▶ **GIVEN TASK**
In the passage below about the Mau forest, rewrite the paragraph that begins "The international community has singularly failed" in a shorter form, keeping its main facts.

[BEGIN READING PASSAGE]

2010 is the UN's International Year of Biodiversity launched this week by UN Secretary-General Ban Ki-moon and German Chancellor Angela Merkel.

What is happening here in the Mau today sends a strong and vibrant signal that this can be a year of fundamental change.

Change in terms of humanity's relationship with biodiversity and the economically-important ecosystems which underpin the economic lives and livelihoods of Kenyans-of billions of people across the world.

UNEP's relationship with Kenya dates back to the 1970s. UNEP's interest in the Mau goes back a decade or more.

Our contribution to the national debate that has surrounded the Mau has been the science and the economics.

In partnership with the government and other stakeholders including Kenyan NGOs, we have assisted in chronicling and raising awareness surrounding the damage and the degradation of East Africa's largest close canopy forest.

In partnership, UNEP has put some of the hard economic facts on the table.

Those figures tell us that to lose the Mau imperils services to industries such as tea, agriculture, hydro-power and tourism worth a conservative $320 million a year.

Kenya is not unique in this respect to the challenge.

The international community has singularly failed to reverse the rate of loss of biodiversity. Economies everywhere continue to dismantle the productive life-support systems of planet Earth.

It has been going on for centuries.

In the past and in response to dwindling natural resources, people could move on to pastures anew or source timber and other key products abroad either via trade or by conquest.

[END READING PASSAGE]
[BEGIN SUPPLIED RECORDS]

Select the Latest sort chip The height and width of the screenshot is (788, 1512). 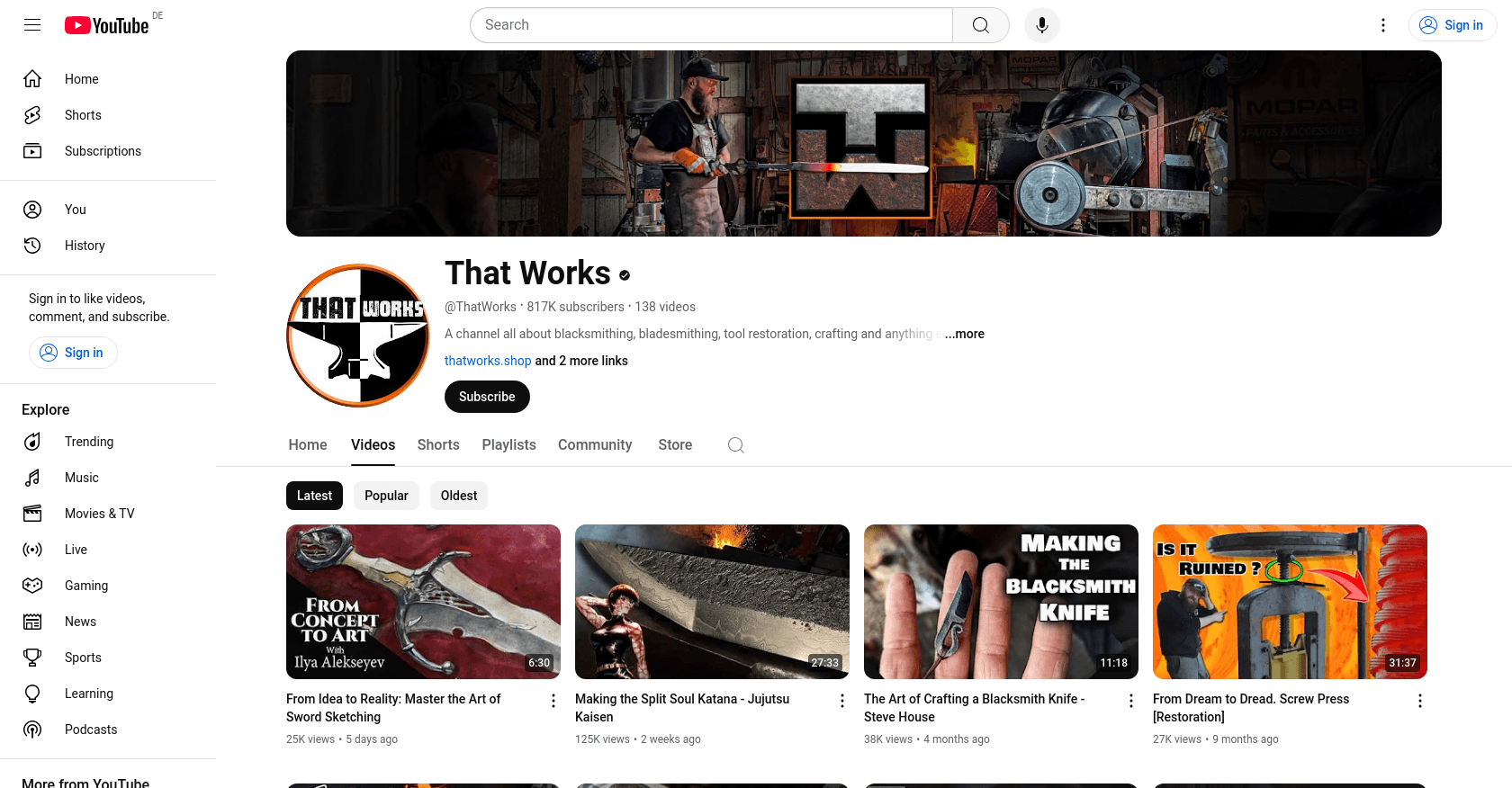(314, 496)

[END SUPPLIED RECORDS]
[BEGIN SUPPLIED RECORDS]

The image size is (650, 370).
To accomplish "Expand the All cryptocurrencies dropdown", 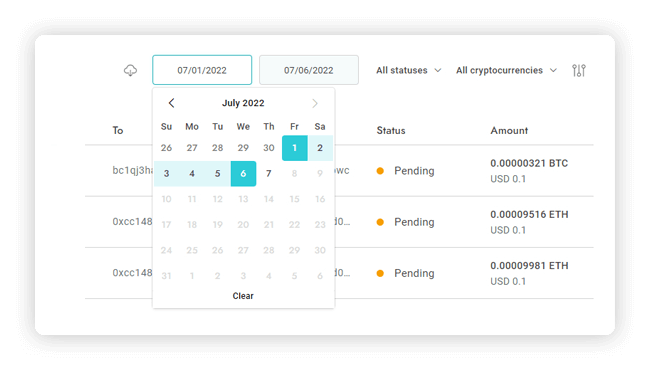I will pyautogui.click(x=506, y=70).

[END SUPPLIED RECORDS]

▶ **FINAL RESULT**
The international community has failed to reverse biodiversity loss, and economies everywhere continue to dismantle Earth's productive life-support systems.